L is for "The Lolly-Madonna War" (1969), one of two novels Grafton wrote before she began writing mysteries. Her first book, "Keziah Dane," was published in 1967, when Grafton was 27. Both are out of print.

M is for Marcia Muller and Maxine O'Callaghan, two writers widely credited for inventing the modern-day female P.I. Muller wrote the first novel, "Edwin of the Iron Shoes," in 1977, but O'Callaghan's Delilah West had already appeared in a short story.

N is for "N is for Noose," the most recent paperback edition of Grafton's work. (We're halfway through the alphabet, we're getting a little tired.) It takes place in Nota Lake and features some folks named Newquist.

O is for oops. Grafton cheerfully cops to the occasional error, from citrus trees that shed their leaves to disappearing doorbells.

P is for peanut butter and pickle sandwiches, a Kinsey favorite.

Q is for quota. Grafton, who writes almost every day, is at her desk at 9 a.m., usually revising the previous day's work. She sets herself a quota of two pages a day.

R is for respectfully submitted, the sign-off to Kinsey's novel-length reports.

S is for Santa Teresa, the fictional town patterned after Santa Barbara. Or is it Montecito, Grafton's current home?

T is for technology. By aging Kinsey slowly -- it's only 1986 when "O is for Outlaw" opens -- Grafton has deliberately avoided the high-tech investigative techniques available to more modern detectives. No cell phone and no Internet for Kinsey. "My heroes are still Raymond Chandler, James M. Cain and Ross Macdonald," Grafton says in an interview on her Web site. "The stories they tell have nothing to do with technology and everything to do with human nature."

U is for unhitched. Divorced twice, Kinsey lives alone and likes it. "O" introduces us to her first husband, Mickey Magruder.

V is for V.I. Warshawski, the female private eye who debuted the same year as Kinsey, in Sara Paretsky's "Indemnity Only." She's back this summer in "Hard Time" and keeping Kinsey company on various best-seller lists.

X is for "Xenophobic Racism on the Rise with Murderous Consequences for the Ethnic Balance of Coastal California," a facetious title suggested for this challenging letter in a 1994 New Yorker piece by Anthony Lane.
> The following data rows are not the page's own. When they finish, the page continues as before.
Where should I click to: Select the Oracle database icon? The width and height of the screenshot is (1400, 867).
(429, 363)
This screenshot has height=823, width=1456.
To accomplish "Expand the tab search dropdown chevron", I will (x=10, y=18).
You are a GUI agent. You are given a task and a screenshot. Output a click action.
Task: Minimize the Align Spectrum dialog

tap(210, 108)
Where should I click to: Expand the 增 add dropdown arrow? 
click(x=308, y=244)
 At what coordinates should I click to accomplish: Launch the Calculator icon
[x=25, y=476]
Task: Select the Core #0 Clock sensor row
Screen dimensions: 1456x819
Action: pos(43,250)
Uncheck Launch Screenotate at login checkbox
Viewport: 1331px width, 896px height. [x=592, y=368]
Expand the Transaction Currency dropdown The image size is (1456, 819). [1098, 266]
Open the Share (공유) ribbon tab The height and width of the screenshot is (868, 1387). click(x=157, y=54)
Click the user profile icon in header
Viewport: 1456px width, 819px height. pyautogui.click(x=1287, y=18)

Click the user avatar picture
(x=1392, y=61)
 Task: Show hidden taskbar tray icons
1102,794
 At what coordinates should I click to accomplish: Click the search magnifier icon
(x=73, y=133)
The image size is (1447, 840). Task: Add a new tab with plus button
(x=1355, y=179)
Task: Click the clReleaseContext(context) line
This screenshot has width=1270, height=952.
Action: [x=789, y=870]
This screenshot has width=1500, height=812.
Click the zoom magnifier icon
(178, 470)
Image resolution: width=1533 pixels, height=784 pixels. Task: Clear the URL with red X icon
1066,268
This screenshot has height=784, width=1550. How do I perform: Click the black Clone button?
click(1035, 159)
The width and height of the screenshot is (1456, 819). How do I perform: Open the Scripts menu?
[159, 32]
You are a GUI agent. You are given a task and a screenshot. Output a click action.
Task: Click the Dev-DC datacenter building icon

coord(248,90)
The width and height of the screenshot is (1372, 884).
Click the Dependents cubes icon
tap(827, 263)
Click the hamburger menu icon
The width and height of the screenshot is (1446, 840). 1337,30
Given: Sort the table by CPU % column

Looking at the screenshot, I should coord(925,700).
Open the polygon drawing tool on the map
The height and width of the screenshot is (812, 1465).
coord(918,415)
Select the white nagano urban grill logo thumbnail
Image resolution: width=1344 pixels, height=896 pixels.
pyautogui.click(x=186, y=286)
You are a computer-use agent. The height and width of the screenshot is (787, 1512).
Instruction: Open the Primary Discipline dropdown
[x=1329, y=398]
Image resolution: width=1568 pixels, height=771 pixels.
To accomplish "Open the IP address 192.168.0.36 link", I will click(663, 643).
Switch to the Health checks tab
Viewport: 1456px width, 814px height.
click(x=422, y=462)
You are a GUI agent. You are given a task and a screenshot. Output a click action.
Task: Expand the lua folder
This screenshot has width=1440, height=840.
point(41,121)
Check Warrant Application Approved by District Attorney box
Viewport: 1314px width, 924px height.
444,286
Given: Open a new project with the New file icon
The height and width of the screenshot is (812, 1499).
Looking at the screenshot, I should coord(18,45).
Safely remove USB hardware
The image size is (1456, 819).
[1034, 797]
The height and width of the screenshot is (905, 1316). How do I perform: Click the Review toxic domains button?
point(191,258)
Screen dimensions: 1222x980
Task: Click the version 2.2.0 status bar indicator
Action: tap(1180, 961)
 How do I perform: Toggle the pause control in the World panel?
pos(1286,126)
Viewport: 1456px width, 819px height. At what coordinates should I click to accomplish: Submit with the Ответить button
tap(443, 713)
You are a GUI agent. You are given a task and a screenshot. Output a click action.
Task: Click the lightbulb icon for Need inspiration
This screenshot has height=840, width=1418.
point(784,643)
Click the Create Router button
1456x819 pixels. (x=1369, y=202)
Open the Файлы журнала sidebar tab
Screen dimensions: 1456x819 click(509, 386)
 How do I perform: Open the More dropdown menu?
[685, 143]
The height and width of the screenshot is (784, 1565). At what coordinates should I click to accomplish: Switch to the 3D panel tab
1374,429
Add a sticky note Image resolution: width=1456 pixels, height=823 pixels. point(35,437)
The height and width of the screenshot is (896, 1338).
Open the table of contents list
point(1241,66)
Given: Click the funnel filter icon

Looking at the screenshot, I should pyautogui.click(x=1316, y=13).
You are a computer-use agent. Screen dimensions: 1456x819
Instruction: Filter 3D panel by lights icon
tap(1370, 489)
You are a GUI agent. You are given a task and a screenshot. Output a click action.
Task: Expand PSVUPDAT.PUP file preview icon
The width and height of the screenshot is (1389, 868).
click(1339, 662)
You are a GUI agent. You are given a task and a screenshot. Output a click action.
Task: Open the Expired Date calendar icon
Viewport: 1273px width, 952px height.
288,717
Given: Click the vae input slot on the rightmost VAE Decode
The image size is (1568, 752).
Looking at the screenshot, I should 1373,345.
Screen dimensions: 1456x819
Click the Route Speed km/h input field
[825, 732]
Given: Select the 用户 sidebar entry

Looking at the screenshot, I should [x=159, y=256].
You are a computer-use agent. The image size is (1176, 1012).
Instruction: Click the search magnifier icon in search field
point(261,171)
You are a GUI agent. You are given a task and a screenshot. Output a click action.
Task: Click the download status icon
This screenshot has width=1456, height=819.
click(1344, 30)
W is for Western Maryland College in Westminster, which awarded Grafton an honorary degree in 1998.

Y is for yippee! If we feel this great working on a mere list, imagine how Grafton is going to feel when she's up to the penultimate letter of the alphabet.

Z is for zeros. Grafton sees a lot of them, ranging from her first printings (estimated at 500,000) to her advances and royalty checks. She has said she managed to invent someone who supports her, not a bad trick. Her books routinely climb the New York Times best-seller list, although this season Kinsey faces a foe unlike she has ever known -- Harry Potter.